TASK REQUIREMENTS: Print the first line of the material below and each line after it, exactly as written, ending with the line that contains "Click the Dexerto profile avatar".

MATERIAL PROVIDED:
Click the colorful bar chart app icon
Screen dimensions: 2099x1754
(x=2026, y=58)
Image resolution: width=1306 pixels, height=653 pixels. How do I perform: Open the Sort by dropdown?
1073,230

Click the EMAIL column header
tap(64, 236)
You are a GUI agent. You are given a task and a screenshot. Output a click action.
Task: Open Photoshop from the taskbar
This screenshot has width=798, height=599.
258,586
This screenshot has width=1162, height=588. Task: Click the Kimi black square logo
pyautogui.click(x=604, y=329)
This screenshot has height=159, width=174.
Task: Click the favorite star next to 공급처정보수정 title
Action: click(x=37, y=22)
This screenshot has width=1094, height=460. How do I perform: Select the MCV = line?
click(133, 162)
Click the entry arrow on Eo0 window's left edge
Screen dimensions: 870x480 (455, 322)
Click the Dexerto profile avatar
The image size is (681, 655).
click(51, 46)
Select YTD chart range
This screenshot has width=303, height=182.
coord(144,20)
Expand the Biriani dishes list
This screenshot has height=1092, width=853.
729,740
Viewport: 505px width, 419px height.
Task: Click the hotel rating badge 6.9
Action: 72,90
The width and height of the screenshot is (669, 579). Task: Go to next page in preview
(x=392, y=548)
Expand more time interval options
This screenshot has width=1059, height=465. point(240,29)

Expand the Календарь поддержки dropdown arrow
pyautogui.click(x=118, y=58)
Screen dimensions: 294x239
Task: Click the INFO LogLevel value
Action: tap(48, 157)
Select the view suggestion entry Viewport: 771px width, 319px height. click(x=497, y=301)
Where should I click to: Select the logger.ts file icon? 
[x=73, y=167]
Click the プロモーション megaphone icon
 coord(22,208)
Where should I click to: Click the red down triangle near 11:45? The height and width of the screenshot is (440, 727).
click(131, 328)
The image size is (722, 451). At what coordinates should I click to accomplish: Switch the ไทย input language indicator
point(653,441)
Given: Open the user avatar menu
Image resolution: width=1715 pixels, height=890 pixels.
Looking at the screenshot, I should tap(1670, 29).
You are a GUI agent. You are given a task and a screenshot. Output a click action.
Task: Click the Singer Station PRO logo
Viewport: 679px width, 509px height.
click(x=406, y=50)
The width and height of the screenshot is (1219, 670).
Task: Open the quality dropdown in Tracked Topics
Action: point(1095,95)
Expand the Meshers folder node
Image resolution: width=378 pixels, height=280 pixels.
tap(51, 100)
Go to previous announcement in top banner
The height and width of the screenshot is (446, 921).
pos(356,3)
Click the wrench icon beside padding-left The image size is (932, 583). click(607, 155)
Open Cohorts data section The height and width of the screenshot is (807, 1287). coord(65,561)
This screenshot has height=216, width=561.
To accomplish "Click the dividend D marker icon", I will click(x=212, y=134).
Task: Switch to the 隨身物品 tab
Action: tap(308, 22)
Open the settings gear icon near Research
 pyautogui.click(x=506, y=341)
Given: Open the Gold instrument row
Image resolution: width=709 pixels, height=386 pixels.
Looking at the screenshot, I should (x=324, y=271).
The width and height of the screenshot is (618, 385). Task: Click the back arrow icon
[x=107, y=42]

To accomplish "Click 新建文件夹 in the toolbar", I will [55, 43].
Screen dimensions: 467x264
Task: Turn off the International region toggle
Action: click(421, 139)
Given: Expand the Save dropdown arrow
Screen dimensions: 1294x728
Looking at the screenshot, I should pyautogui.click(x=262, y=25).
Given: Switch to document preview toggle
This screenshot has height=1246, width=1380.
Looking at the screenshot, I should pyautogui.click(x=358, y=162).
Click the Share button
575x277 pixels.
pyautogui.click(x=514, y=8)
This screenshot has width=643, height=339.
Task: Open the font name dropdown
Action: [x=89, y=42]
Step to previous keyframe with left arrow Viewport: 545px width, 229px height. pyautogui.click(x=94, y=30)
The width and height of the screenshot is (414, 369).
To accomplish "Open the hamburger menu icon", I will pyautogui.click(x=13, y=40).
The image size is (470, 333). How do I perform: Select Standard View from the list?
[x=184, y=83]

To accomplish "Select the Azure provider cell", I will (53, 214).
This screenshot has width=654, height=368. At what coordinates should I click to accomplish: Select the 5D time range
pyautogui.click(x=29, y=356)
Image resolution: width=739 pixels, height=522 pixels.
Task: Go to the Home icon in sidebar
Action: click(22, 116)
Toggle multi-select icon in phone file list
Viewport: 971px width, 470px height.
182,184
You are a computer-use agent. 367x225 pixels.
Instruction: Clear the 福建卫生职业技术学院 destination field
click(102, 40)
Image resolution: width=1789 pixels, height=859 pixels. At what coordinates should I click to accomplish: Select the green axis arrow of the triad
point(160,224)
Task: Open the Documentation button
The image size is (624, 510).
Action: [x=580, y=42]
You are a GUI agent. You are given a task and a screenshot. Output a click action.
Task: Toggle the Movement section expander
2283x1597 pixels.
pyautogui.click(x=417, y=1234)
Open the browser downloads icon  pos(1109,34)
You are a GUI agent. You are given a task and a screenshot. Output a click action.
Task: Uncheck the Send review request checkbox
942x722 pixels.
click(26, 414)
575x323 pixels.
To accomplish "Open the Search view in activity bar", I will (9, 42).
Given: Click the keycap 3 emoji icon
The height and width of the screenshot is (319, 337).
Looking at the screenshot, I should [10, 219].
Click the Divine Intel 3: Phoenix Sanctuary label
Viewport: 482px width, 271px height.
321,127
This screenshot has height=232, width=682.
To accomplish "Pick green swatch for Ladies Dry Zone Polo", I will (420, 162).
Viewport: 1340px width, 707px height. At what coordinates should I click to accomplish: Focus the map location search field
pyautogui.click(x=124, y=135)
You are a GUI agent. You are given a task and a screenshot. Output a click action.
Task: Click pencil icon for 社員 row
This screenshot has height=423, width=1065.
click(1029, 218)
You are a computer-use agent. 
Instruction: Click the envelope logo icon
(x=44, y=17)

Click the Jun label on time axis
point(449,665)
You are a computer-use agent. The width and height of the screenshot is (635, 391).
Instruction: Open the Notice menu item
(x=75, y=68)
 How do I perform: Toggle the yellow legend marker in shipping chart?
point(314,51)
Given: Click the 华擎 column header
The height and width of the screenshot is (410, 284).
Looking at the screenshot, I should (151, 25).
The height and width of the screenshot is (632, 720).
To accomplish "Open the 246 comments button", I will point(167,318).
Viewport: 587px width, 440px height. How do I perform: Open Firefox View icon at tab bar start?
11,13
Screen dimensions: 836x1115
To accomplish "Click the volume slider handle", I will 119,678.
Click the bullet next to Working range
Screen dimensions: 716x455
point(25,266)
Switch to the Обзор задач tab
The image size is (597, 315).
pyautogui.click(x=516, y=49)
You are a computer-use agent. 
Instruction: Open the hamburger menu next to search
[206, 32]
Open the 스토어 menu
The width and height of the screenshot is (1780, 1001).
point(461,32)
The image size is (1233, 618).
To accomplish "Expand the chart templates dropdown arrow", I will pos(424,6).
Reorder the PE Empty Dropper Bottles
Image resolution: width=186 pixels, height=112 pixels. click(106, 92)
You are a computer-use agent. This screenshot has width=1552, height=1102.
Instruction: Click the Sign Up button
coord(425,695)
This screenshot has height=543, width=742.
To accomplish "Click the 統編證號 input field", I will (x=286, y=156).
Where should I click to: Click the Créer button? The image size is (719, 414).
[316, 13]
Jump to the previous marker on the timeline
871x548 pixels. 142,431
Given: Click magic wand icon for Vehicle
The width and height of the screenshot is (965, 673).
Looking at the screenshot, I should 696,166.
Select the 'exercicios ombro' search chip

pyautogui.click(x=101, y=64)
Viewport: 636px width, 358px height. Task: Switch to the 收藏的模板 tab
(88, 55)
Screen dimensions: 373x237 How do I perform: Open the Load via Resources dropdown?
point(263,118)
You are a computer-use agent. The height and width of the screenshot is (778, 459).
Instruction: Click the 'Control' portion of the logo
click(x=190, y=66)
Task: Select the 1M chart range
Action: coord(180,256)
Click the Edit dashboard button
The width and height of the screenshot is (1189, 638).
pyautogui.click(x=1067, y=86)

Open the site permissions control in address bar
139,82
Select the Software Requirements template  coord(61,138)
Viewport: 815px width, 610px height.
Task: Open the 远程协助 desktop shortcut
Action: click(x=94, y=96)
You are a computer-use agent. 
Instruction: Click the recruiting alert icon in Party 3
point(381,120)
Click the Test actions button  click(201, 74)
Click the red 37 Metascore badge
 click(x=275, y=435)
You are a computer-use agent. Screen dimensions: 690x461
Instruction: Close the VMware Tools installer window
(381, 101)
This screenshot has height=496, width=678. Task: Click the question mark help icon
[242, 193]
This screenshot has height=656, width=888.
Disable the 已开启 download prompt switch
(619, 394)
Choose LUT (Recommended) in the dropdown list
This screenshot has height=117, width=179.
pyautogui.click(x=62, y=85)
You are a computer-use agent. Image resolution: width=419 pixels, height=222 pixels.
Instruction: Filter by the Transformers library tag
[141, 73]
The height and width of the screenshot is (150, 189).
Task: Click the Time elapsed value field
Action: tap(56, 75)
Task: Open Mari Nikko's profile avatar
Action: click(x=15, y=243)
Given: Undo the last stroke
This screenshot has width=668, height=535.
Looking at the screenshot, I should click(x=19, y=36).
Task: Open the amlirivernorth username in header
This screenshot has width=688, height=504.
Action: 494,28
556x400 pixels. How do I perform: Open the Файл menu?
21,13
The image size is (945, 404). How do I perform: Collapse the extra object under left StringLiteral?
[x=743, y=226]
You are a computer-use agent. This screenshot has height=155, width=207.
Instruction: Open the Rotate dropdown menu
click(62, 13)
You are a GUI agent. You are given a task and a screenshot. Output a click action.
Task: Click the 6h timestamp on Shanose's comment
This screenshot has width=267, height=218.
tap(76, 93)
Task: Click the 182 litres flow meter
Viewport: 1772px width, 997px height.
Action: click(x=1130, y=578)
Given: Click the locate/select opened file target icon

RESPONSE BOX:
Click the colorful bar chart app icon
Screen dimensions: 2099x1754
(x=2026, y=58)
Image resolution: width=1306 pixels, height=653 pixels. How do I perform: Open the Sort by dropdown?
1073,230

Click the EMAIL column header
tap(64, 236)
You are a GUI agent. You are given a task and a screenshot. Output a click action.
Task: Open Photoshop from the taskbar
This screenshot has width=798, height=599.
258,586
This screenshot has width=1162, height=588. Task: Click the Kimi black square logo
pyautogui.click(x=604, y=329)
This screenshot has height=159, width=174.
Task: Click the favorite star next to 공급처정보수정 title
Action: click(x=37, y=22)
This screenshot has width=1094, height=460. How do I perform: Select the MCV = line?
click(133, 162)
Click the entry arrow on Eo0 window's left edge
Screen dimensions: 870x480 (455, 322)
Click the Dexerto profile avatar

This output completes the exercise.